Em “Colo”, a crise “é mais do que a crise económica, é a crise da família, do pouco tempo que as pessoas têm para viver, da falta de comunicação, do tempo que as pessoas levam para chegar ao trabalho e do chegarem a casa extenuadas, quase não se verem, quase não se falarem, a solidão das pessoas nas cidades.” Obra que marca a passagem de Villaverde da película para o digital, “Colo” foi escrito, realizado e produzido pela cineasta, que explica que a experiência só não foi traumatizante por ter tido à sua volta toda uma equipa “da escola antiga”, que encarou o digital “com o mesmo tempo e a mesma preparação” que exige a película. Beatriz Batarda, João Pedro Vaz e Alice Albergaria Borges como protagonistas desta família-retrato num tempo de incógnita sobre duas gerações: a dos pais que perdem o emprego e não sabem se voltarão a ter e a dos filhos que lutam para conseguir o primeiro.
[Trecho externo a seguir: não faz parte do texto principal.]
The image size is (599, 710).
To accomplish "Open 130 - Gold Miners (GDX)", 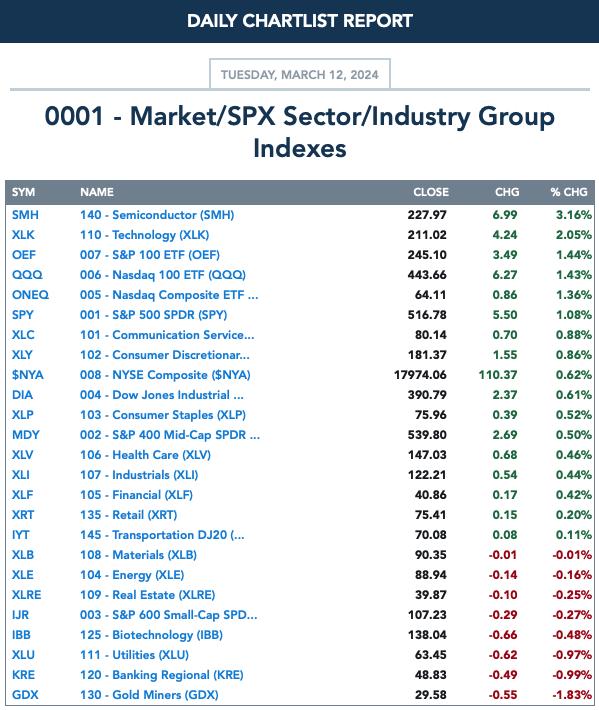I will [149, 695].
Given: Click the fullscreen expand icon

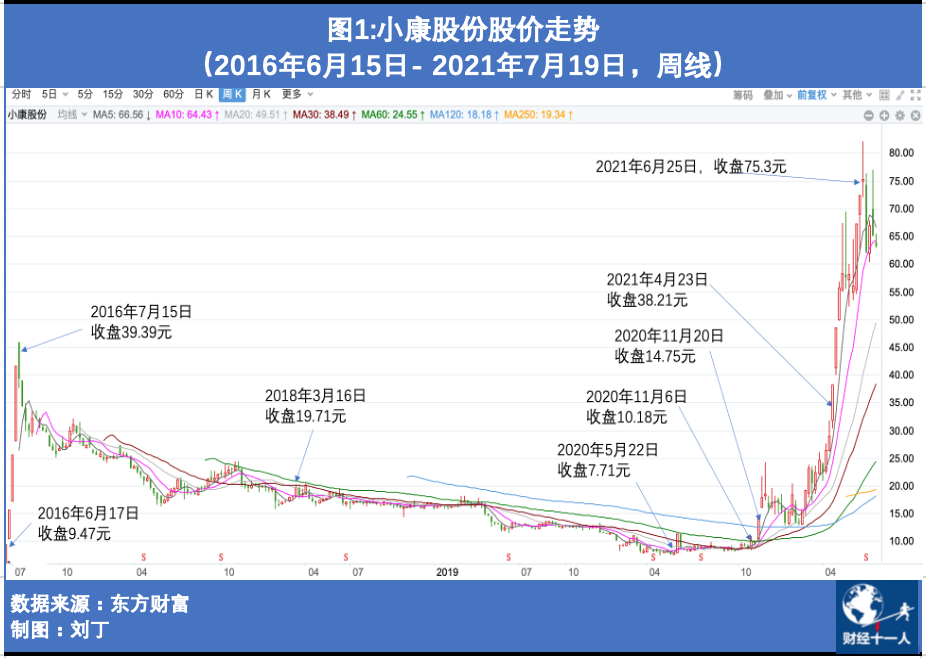Looking at the screenshot, I should click(x=915, y=95).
E este é um filme quase inteiro em espaços fechados, nos interiores deprimentes dos subúrbios, é um filme escuro e de silêncio. “Talvez de todos os meus filmes este seja aquele onde o silêncio se sente mais e é assim porque neste caso tinha de ser assim.” Porque o que importa quando se deixa de viver porque o cansaço já não deixa é o que não se diz entre as conversas circunstanciais que passam a ser todas. “O importante é o não dito e senti que para isso o silêncio e o tempo eram fundamentais”, apesar de não ser só de silêncio este “Colo” de que afinal todos precisamos, com boa parte da banda sonora da autoria de Tomás Gomes, ator que com Clara Jost, filha da realizadora, e Rita Blanco compõe o resto do elenco. “O genérico do filme ter uma música do Tomás com ele a cantar é o maior momento de esperança.”
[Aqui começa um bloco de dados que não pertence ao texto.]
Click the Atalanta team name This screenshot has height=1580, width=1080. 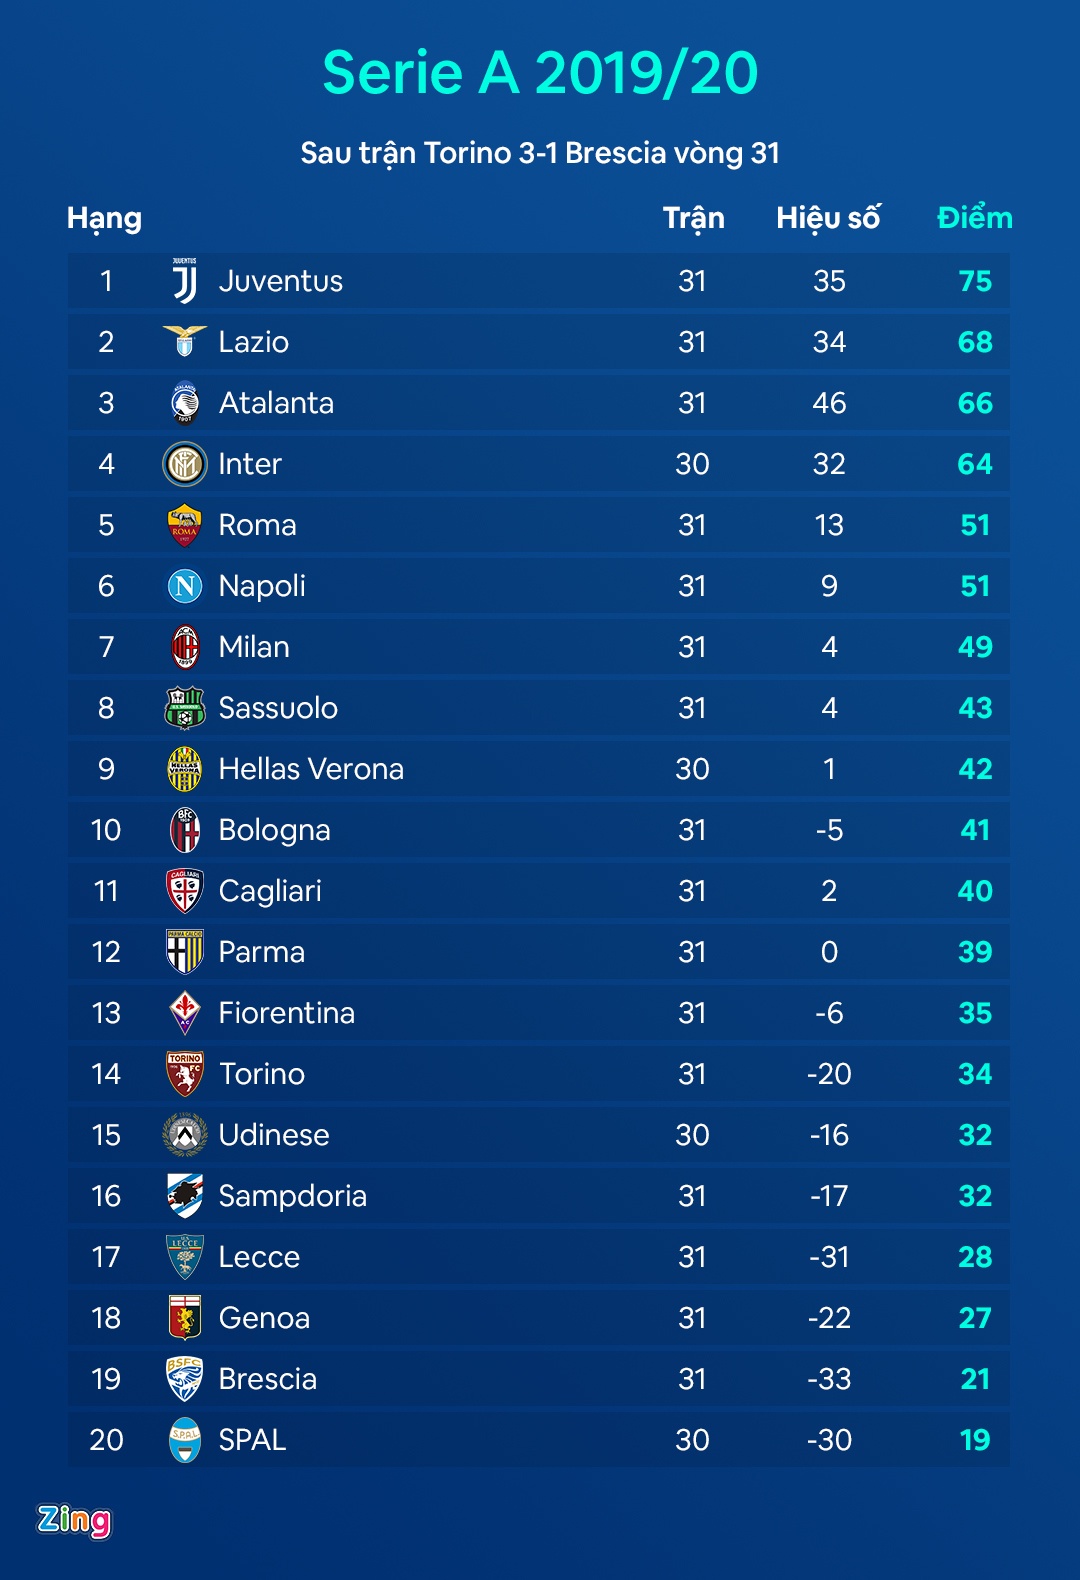(x=276, y=403)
E sobre silêncio e música mas desesperança é “Altas Cidades de Ossadas”, primeiro filme de João Salaviza depois de “Montanha”, regresso às curtas direto para a competição da Berlinale que em 2012 lhe deu o Urso de Ouro, por “Rafa”. Ao jeito que já lhe conhecemos, agora com o rap crioulo de Karlon, que veio à Berlinale atuar na festa das curtas metragens, para contar uma história a partir da sua, um bairro desfeito que era o seu, o da Pedreira dos Húngaros para realojamento, “tateio inquisitivo e imaginativo às suas memórias, ao cerco institucional às histórias submersas de um tempo sombrio”. Filmado num preto que raramente o cinema faz tão preto, “Altas Cidades de Ossadas” é rap mas baixinho. Silêncio e escuridão. “Quisemos fazer um filme sobre este processo violento de realojamento dos moradores da Pedreira dos Húngaros, nos subúrbios de Lisboa, com as ligações da comunidade que se perderam de forma abrupta”, disse Salaviza. “Mas quisemos ao mesmo tempo fazer um filme muito íntimo. Não temos medo da escuridão, como viram, e também não temos medo do silêncio.”